November 9, 12-1:30, HHH 188
On September 21-22 the Cason Family Foundation hosted the Third Annual Informal Waste Sector Conference "The Informal Waste Sector: Ways Forward in the Context of Waste Management and Globalization." Approximately 75 people attended from across the spectrum of those interested in waste issues -- private sector waste-to-energy and finance companies, NGOs working with waste pickers and cooperatives, human rights advocates, development banks, waste management consultants and waste advocacy groups.

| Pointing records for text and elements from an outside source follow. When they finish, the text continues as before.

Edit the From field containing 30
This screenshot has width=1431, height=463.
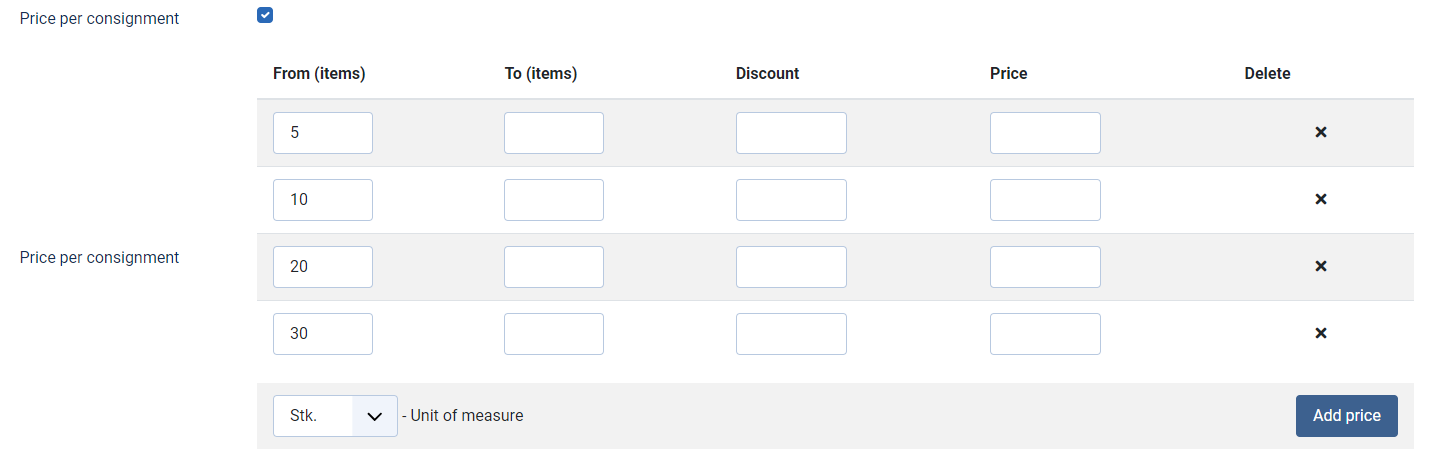[x=323, y=334]
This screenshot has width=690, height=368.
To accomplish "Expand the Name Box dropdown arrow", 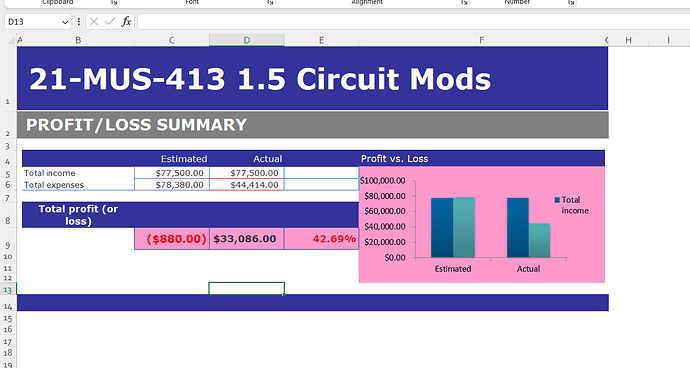I will (x=65, y=22).
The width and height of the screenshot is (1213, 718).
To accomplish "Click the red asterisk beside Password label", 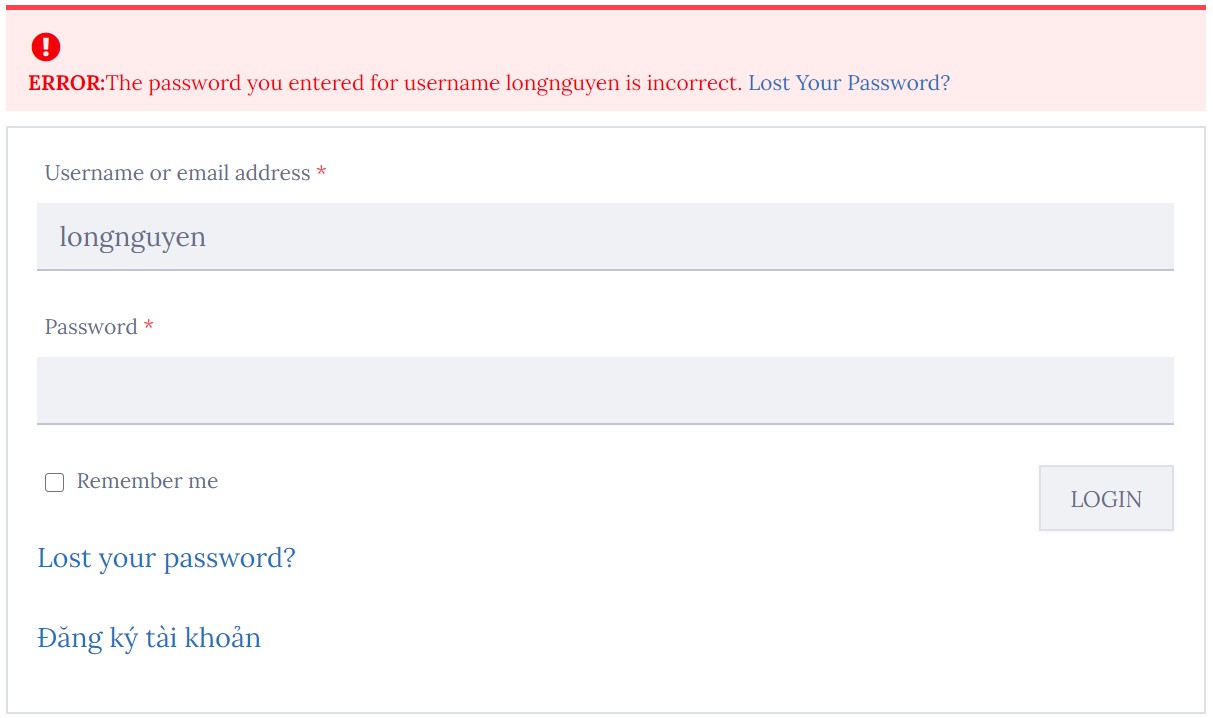I will tap(148, 326).
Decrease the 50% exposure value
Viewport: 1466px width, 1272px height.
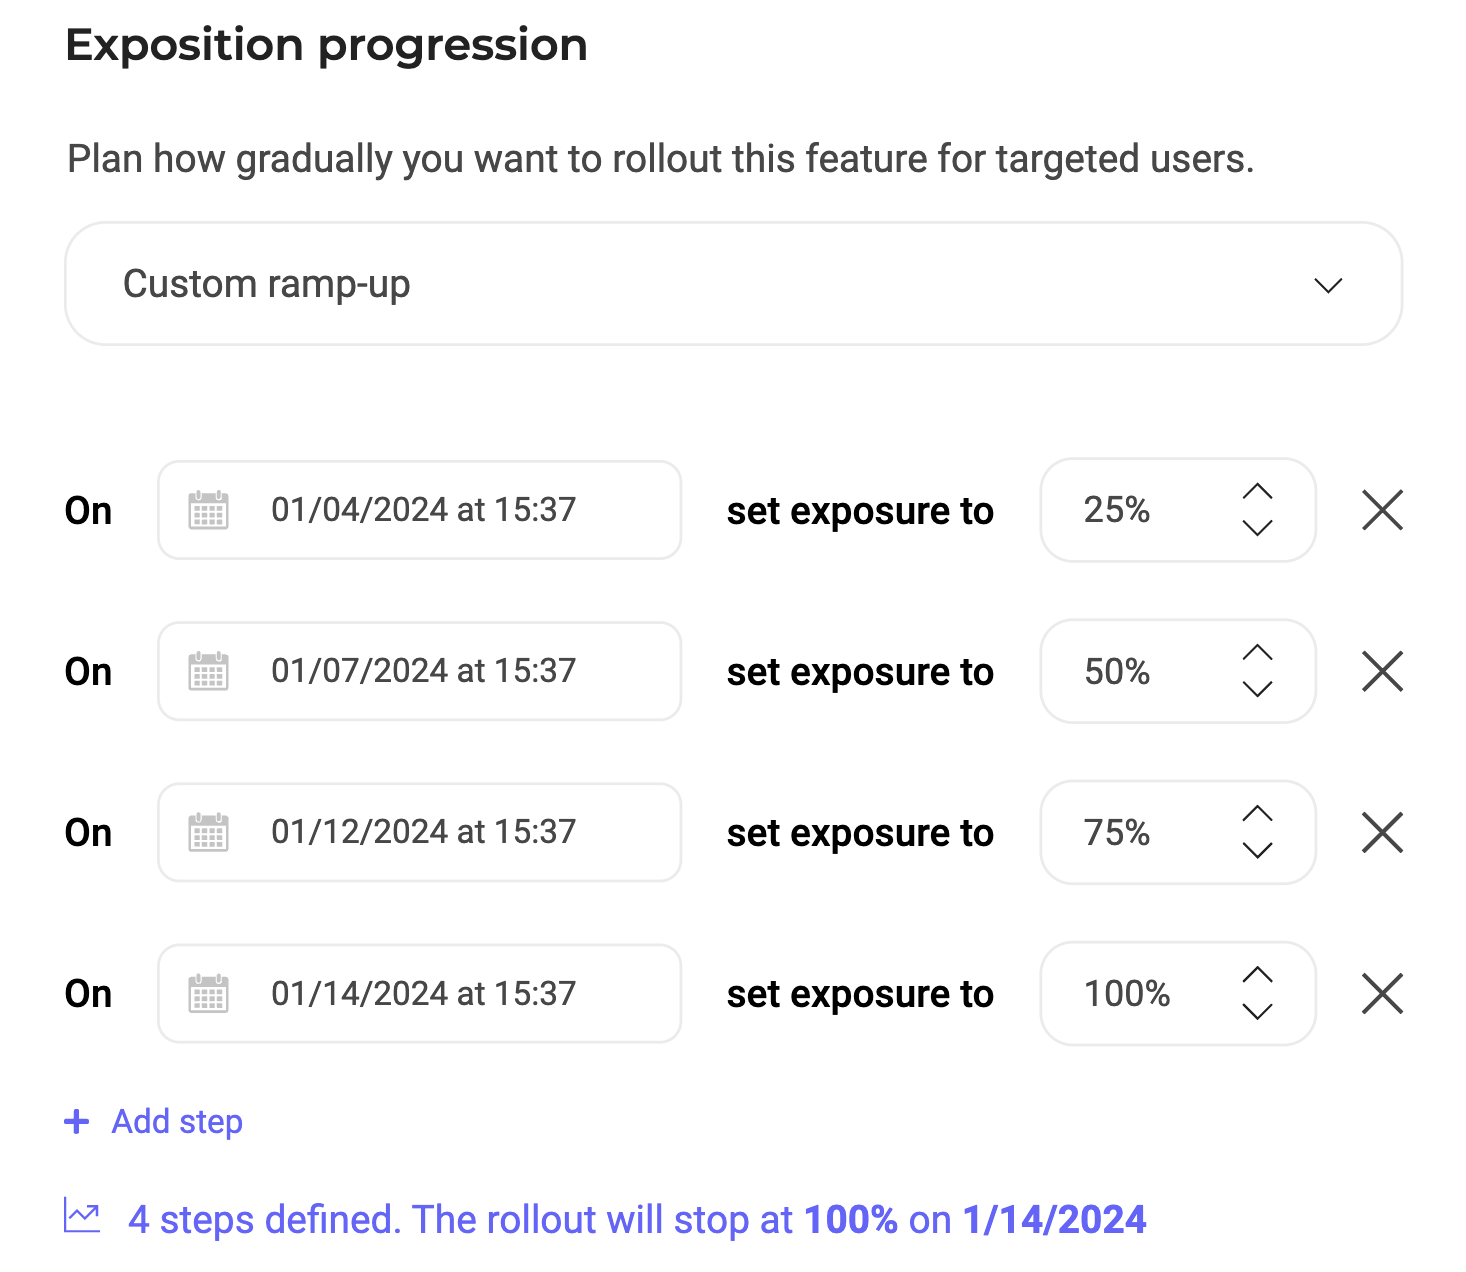pos(1257,688)
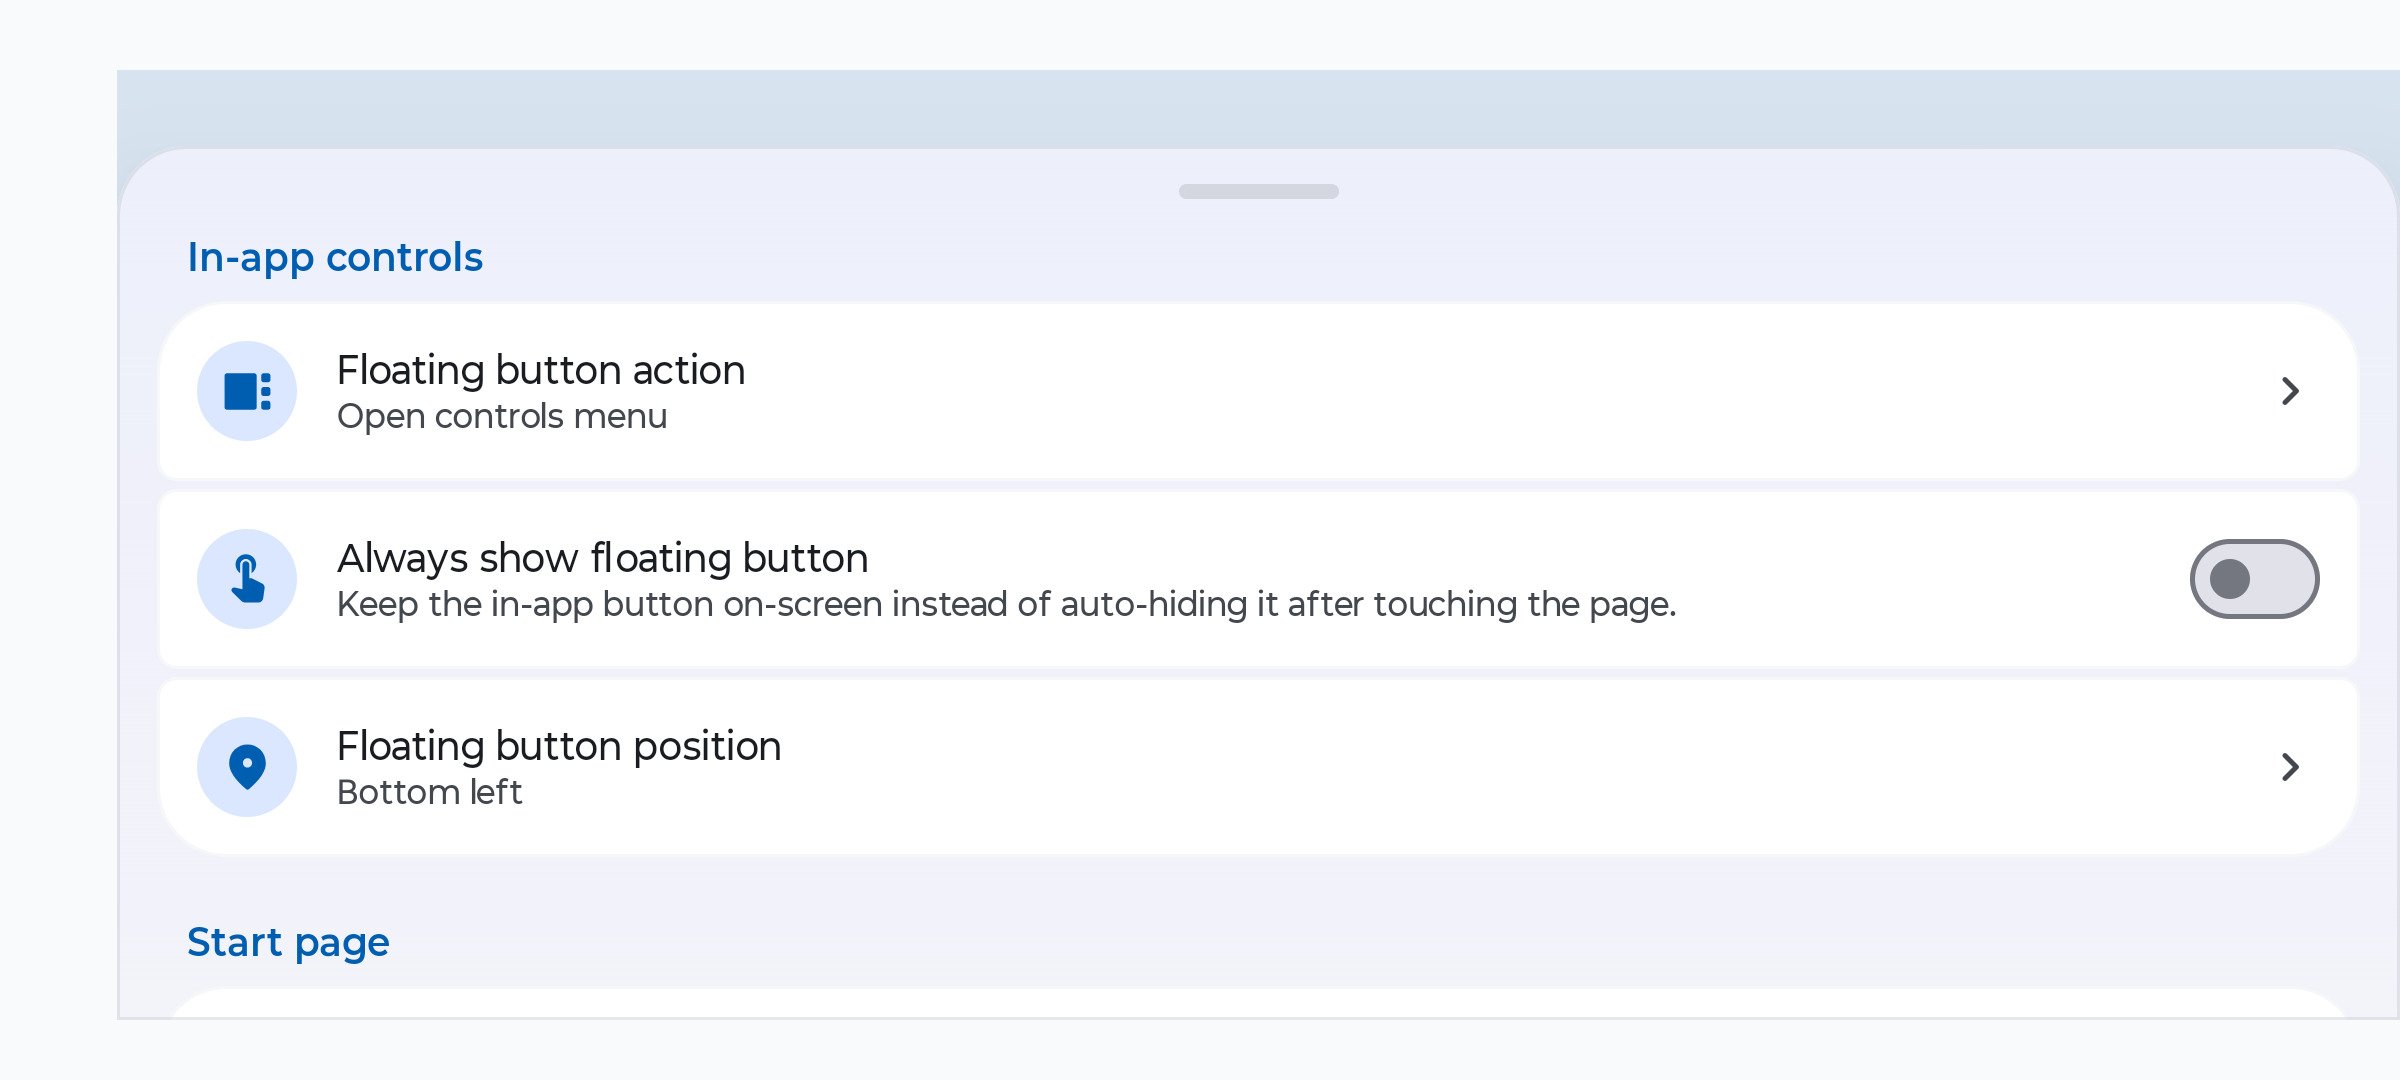Click the 'Start page' section header
Screen dimensions: 2400x1080
tap(288, 943)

There are approximately 20 million people worldwide in the informal sector (some estimates are even higher -- 64 million). These people play a vital role in diverting valuable resources, such as recyclable materials and quality organics, from becoming waste that is landfilled or incinerated. In our current state of rapid urbanization, the informal sector is often the only waste management in slums and new urban areas. We need to work with the informal sector to create solutions to meet the sanitation needs of the 3.5 billion people worldwide who lack even simple collection of their waste. Efforts must be put in place to ensure that waste pickers are recognized for their role in helping cities meet public health and resource recovery goals.
The conference covered three big topics, mostly in panel discussions and interactive dialogs with the participants:
the inclusion of the informal waste sector
big data and mobile governance
megacities and urbanization
We discussed what is done now to include the informal recyclers within solid waste and resource recovery supply and value chains, we brainstormed ideas for how to use big data, particularly mapping, to move forward, and touched on some of the realities facing the waste sector with growth of megacities and urbanization.
Humphrey alumni Katrina Mitchell (MURP 2009) attended the conference and will be facilitating a conversation on take aways and ways forward. All are welcome.
Topics: informal economy, waste and resource recovery, rapid urbanization and megacities, using big data and mapping for advocacy, waste management as a human right, waste systems design and governance.